How to complete this task: Your task is to print all of the data word for word.

Source material:
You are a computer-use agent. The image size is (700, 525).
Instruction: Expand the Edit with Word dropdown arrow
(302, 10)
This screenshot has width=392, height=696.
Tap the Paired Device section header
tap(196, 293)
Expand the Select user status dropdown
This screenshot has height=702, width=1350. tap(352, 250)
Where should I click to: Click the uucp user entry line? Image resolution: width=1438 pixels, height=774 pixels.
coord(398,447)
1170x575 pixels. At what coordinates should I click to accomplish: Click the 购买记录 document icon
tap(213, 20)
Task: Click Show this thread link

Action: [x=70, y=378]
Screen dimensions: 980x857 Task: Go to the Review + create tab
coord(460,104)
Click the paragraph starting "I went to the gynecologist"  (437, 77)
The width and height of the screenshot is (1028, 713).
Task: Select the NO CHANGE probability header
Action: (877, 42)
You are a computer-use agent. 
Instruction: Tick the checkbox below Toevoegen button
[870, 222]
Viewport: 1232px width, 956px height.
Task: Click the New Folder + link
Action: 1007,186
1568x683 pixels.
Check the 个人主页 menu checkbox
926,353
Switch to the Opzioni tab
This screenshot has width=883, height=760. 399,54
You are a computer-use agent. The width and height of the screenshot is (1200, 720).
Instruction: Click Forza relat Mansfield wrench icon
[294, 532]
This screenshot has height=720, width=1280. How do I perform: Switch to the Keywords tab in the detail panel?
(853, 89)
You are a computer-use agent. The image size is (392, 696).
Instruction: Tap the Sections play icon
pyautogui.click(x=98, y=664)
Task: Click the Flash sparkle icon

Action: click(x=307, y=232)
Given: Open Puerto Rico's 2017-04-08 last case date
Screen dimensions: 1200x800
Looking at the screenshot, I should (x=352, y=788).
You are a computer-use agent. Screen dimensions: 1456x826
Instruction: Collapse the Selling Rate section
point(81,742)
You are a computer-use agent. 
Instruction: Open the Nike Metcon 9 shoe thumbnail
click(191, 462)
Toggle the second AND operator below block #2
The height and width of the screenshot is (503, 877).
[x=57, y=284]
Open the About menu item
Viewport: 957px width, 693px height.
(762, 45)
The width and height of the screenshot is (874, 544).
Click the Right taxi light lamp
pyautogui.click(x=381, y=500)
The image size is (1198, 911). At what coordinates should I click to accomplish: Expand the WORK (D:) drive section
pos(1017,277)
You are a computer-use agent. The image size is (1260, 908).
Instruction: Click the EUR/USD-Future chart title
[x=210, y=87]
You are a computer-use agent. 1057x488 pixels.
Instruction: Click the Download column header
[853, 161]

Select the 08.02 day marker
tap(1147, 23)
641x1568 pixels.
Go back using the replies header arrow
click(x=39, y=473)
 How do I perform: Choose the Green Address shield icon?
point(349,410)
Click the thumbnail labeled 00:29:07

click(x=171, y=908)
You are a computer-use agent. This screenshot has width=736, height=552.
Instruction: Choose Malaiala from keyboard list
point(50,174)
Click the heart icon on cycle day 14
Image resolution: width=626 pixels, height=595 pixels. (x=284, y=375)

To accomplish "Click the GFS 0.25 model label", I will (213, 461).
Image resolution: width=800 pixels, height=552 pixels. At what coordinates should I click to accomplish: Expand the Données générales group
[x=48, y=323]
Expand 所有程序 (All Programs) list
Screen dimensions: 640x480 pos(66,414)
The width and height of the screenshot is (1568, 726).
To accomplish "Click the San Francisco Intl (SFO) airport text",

Solution to this problem:
You are a computer-use agent. The image size is (700, 525).
Instruction: Expand the Edit with Word dropdown arrow
(302, 10)
This screenshot has width=392, height=696.
Tap the Paired Device section header
tap(196, 293)
Expand the Select user status dropdown
This screenshot has height=702, width=1350. tap(352, 250)
Where should I click to: Click the uucp user entry line? Image resolution: width=1438 pixels, height=774 pixels.
coord(398,447)
1170x575 pixels. At what coordinates should I click to accomplish: Click the 购买记录 document icon
tap(213, 20)
Task: Click Show this thread link

Action: [x=70, y=378]
Screen dimensions: 980x857 Task: Go to the Review + create tab
coord(460,104)
Click the paragraph starting "I went to the gynecologist"  (437, 77)
The width and height of the screenshot is (1028, 713).
Task: Select the NO CHANGE probability header
Action: (877, 42)
You are a computer-use agent. 
Instruction: Tick the checkbox below Toevoegen button
[870, 222]
Viewport: 1232px width, 956px height.
Task: Click the New Folder + link
Action: 1007,186
1568x683 pixels.
Check the 个人主页 menu checkbox
926,353
Switch to the Opzioni tab
This screenshot has width=883, height=760. 399,54
You are a computer-use agent. The width and height of the screenshot is (1200, 720).
Instruction: Click Forza relat Mansfield wrench icon
[294, 532]
This screenshot has height=720, width=1280. How do I perform: Switch to the Keywords tab in the detail panel?
(853, 89)
You are a computer-use agent. The image size is (392, 696).
Instruction: Tap the Sections play icon
pyautogui.click(x=98, y=664)
Task: Click the Flash sparkle icon

Action: click(x=307, y=232)
Given: Open Puerto Rico's 2017-04-08 last case date
Screen dimensions: 1200x800
Looking at the screenshot, I should (x=352, y=788).
You are a computer-use agent. Screen dimensions: 1456x826
Instruction: Collapse the Selling Rate section
point(81,742)
You are a computer-use agent. 
Instruction: Open the Nike Metcon 9 shoe thumbnail
click(191, 462)
Toggle the second AND operator below block #2
The height and width of the screenshot is (503, 877).
[x=57, y=284]
Open the About menu item
Viewport: 957px width, 693px height.
(762, 45)
The width and height of the screenshot is (874, 544).
Click the Right taxi light lamp
pyautogui.click(x=381, y=500)
The image size is (1198, 911). At what coordinates should I click to accomplish: Expand the WORK (D:) drive section
pos(1017,277)
You are a computer-use agent. The image size is (1260, 908).
Instruction: Click the EUR/USD-Future chart title
[x=210, y=87]
You are a computer-use agent. 1057x488 pixels.
Instruction: Click the Download column header
[853, 161]

Select the 08.02 day marker
tap(1147, 23)
641x1568 pixels.
Go back using the replies header arrow
click(x=39, y=473)
 How do I perform: Choose the Green Address shield icon?
point(349,410)
Click the thumbnail labeled 00:29:07

click(x=171, y=908)
You are a computer-use agent. This screenshot has width=736, height=552.
Instruction: Choose Malaiala from keyboard list
point(50,174)
Click the heart icon on cycle day 14
Image resolution: width=626 pixels, height=595 pixels. (x=284, y=375)

To accomplish "Click the GFS 0.25 model label", I will (213, 461).
Image resolution: width=800 pixels, height=552 pixels. At what coordinates should I click to accomplish: Expand the Données générales group
[x=48, y=323]
Expand 所有程序 (All Programs) list
Screen dimensions: 640x480 pos(66,414)
The width and height of the screenshot is (1568, 726).
To accomplish "Click the San Francisco Intl (SFO) airport text",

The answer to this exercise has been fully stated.